Cardiac Muscle Physiology and Function
Cardiac Muscle Physiology
Aims of the Study
- Learn about the basic physiology of cardiac muscle function.
- Appreciate the heart's physiological responses to demand and stress.
- Understand the pathophysiology of myocardial dysfunction and its effects.
Objectives
- Describe molecular biology of muscular contraction and energy generation.
- Outline hydraulics involved in cardiac pump function.
- Understand the concept of cardiac reserve.
- Appreciate factors influencing myocardial contractility and their relevance to cardiac physiology and pathology.
Case Example (Patient Scenario)
- Scenario
- Patient: Mabel, an elderly individual, has become breathless and can’t lie flat, presenting with low oxygen saturation and rapid shallow breathing.
Cardiac Cycle Dynamics
- Pressure Ranges
- Aortic Pressure: 120 mmHg (systole), 80 mmHg (diastole).
- LA (left atrial) Pressure and LV (left ventricular) Pressure vary during the cardiac cycle, with corresponding phases of diastole and systole.
Cardiac Muscle Structure
- Cellular Composition
- Muscles fibers include thin (actin) and thick (myosin) filaments, organized into sarcomeres.
- Critical components: light and dark bands, nuclei, mitochondria, and sarcoplasmic reticulum play roles in contraction and energy production.
Mechanism of Cardiac Contraction
Calcium Role
- Calcium binds to ryanodine receptors on the sarcoplasmic reticulum, leading to calcium release into the cytosol, initiating muscle contraction.
- Binding of calcium to troponin induces a conformational change, exposing binding sites on actin for myosin heads to attach, requiring ATP.
Contraction Process
- Myosin heads pull actin, causing muscle contraction and force generation, transforming chemical energy from ATP into mechanical energy for pumping blood.
Cardiac Energetics
- Energy Utilization
- Myocardial cells use 6kg of ATP daily to generate force and drive contraction.
- The hydraulic function results from longitudinal shortening and circumferential thickening of muscle.
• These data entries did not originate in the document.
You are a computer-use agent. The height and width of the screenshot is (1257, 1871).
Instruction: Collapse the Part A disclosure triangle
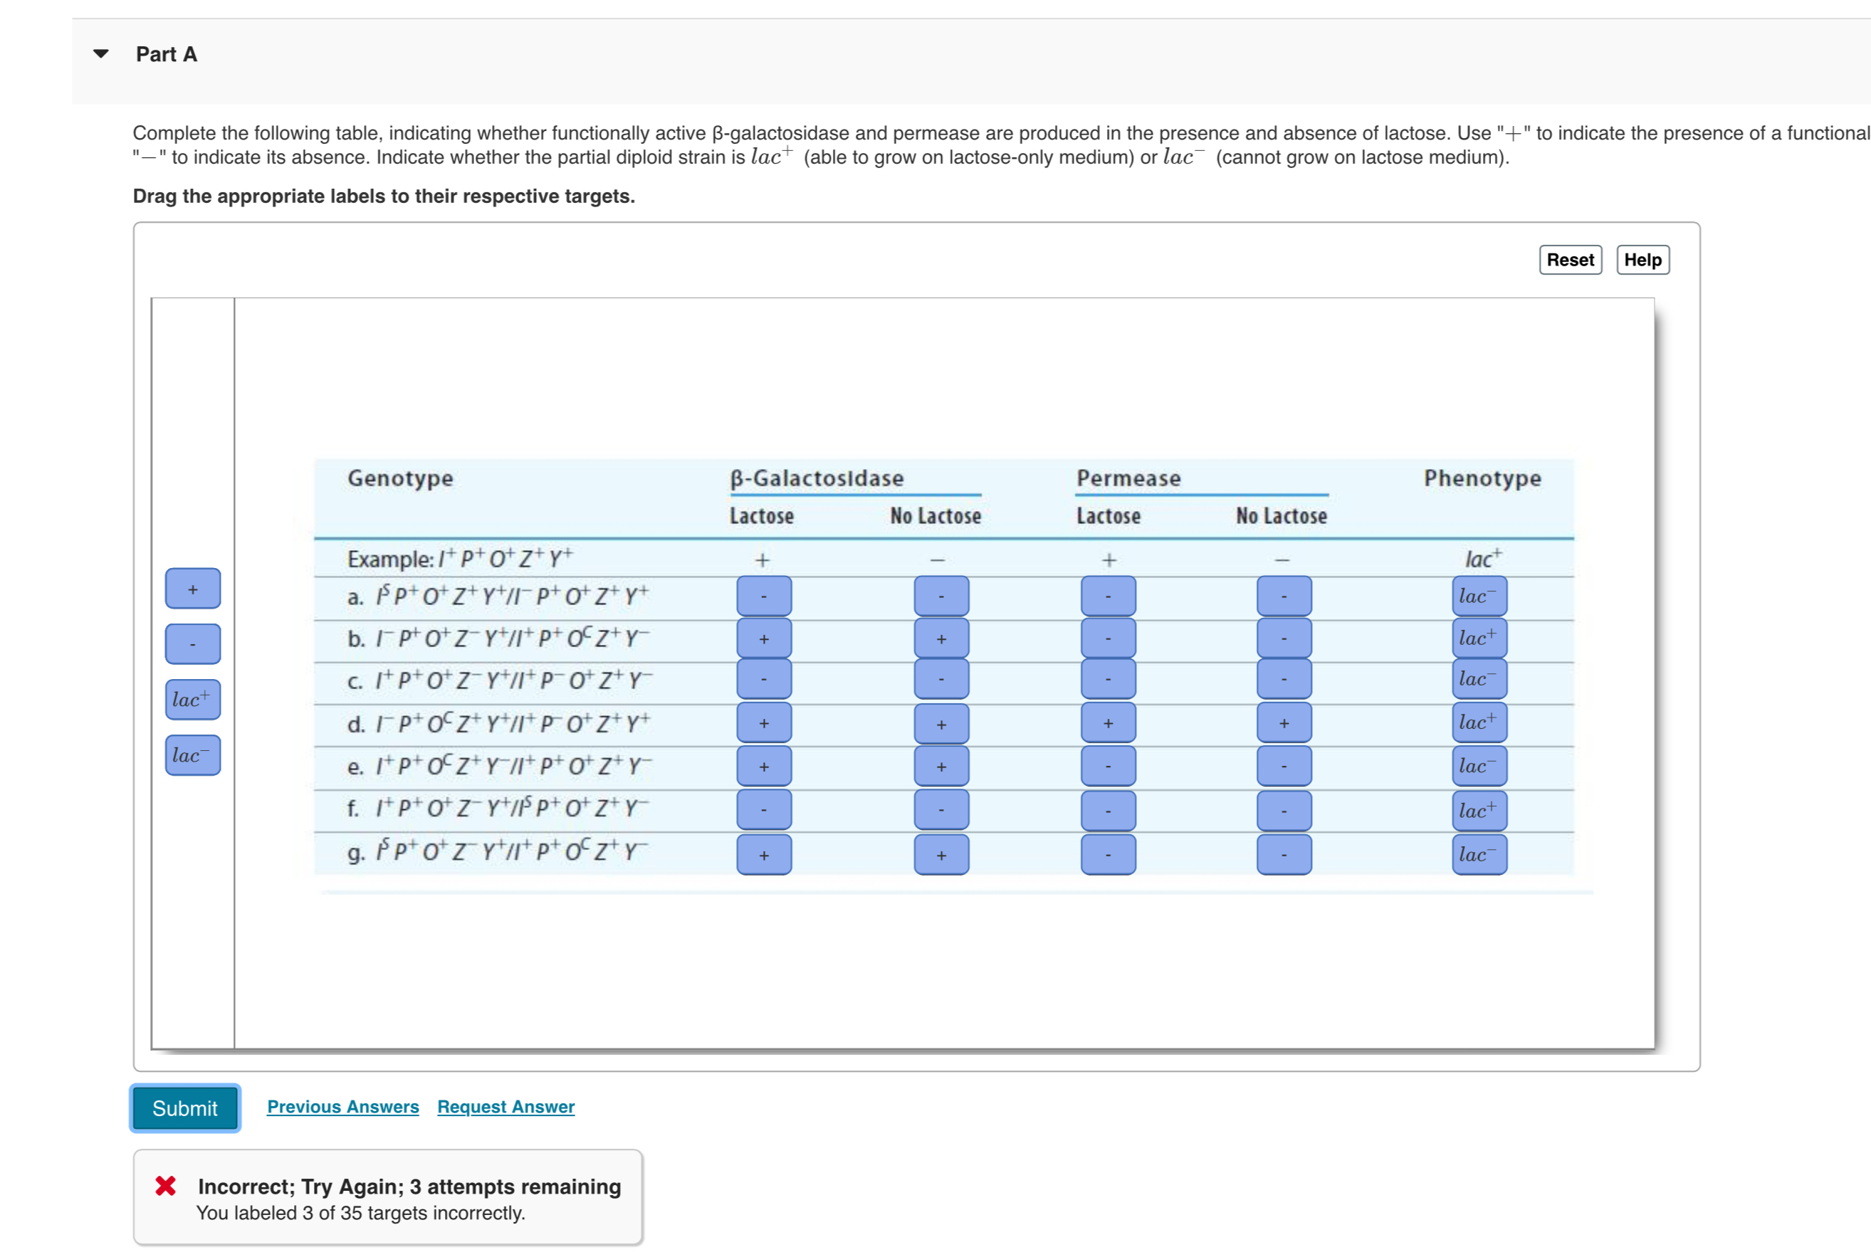(101, 54)
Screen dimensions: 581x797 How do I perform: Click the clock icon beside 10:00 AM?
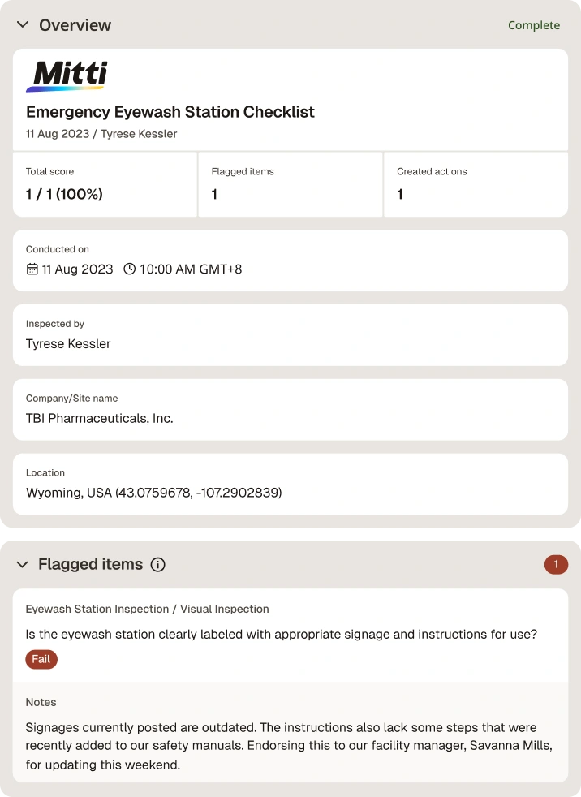[x=130, y=269]
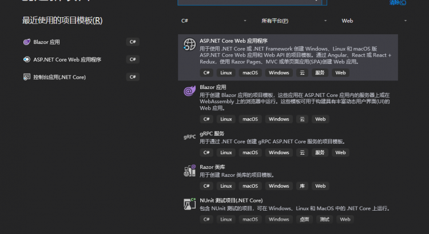Click the 控制台应用 console icon in recent templates

coord(26,77)
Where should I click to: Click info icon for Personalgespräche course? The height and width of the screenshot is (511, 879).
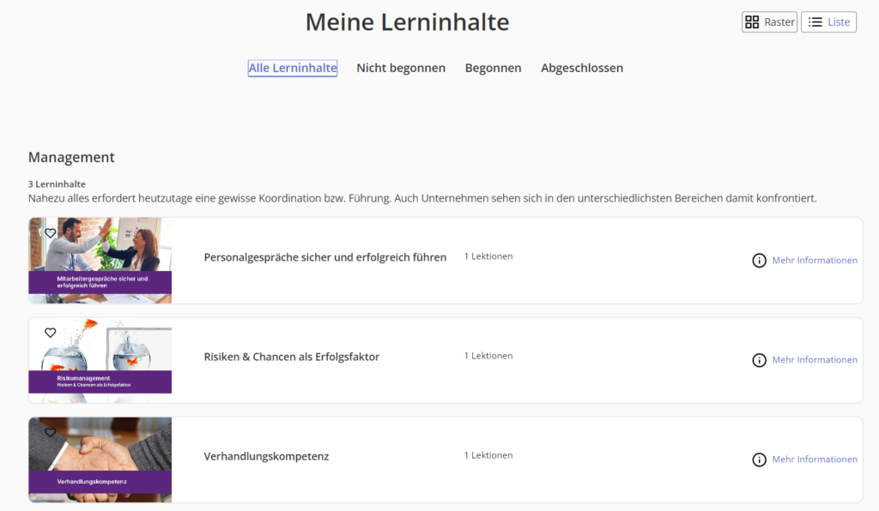pos(759,261)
This optimizes blood ejection from the heart.
Cardiac Functional Reserve
Definition
- Cardiac reserve refers to the heart's ability to increase output in response to stress or increased demand (e.g., exercise, pregnancy).
- Augmented cardiac output is crucial during activities requiring enhanced performance.
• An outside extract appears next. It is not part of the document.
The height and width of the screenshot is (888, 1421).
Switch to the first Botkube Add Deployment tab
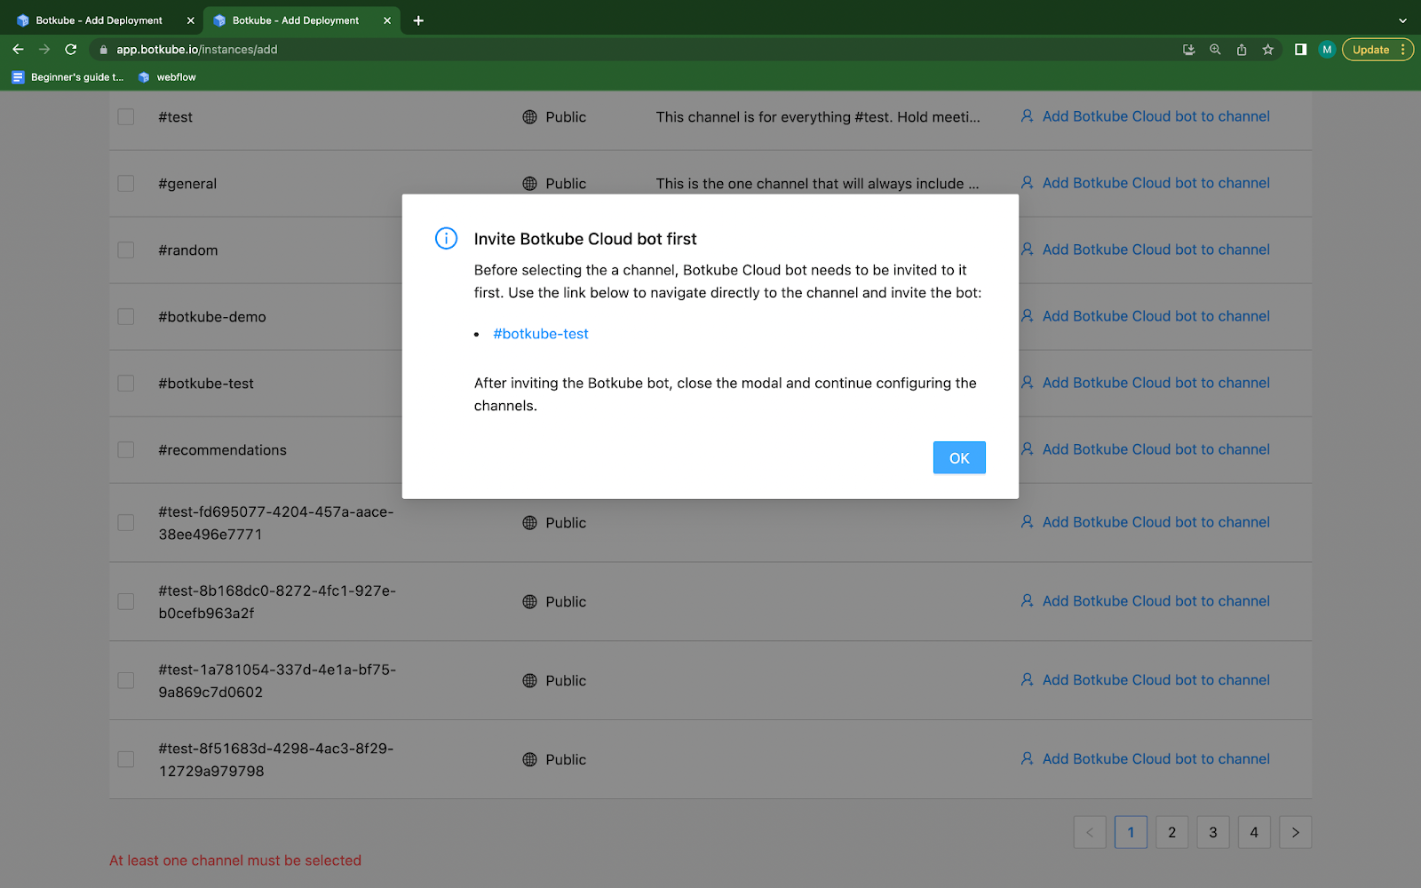point(98,20)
Mechanisms to Augment Cardiac Output
- Increased heart rate (positive chronotropy, SA node stimulation).
- Enhanced conduction and contractility (positive dromotropy and inotropy).
- Attributes include effects of sympathetic stimulation, renin-angiotensin-aldosterone system (RAAS), and catecholamines.
Frank-Starling Mechanism
- Length-Tension Relationship
- Small increases in sarcomere length lead to significant tension increases at physiological stretch levels.
- Enhanced preload (LV end-diastolic volume) increases contraction efficiency, confirming that more actin-myosin interactions occur when muscle is appropriately stretched.
Heart Failure Pathophysiology
- Consequences of Myocardial Disease
- Conditions like ischemia, wall thinning, and chronic overload lead to reduced contractility and cardiac reserve.
- Symptoms may include fluid overload and reduced ejection fractions leading to changes in preload and ultimately affecting cardiac output.
Treatment Strategies
Patient Care
- Approach to Mabel includes:
- Beta-blockers for heart rate control.
- Diuretics to manage fluid overload.
- Inotropic agents to support contraction as needed.
Key Interventions
- Addressing preload and optimizing contractility can help shift patients back towards better performance on the Frank-Starling curve.
Summary
- An efficient heart must be strong, recoverable, and adaptable, relying on sympathetic nervous system (SNS), RAAS, and intrinsic regulation to maintain function.
- Understanding the Frank-Starling law is crucial as it illustrates how changes in preload affect stroke volume, with proper management crucial for heart failure patients.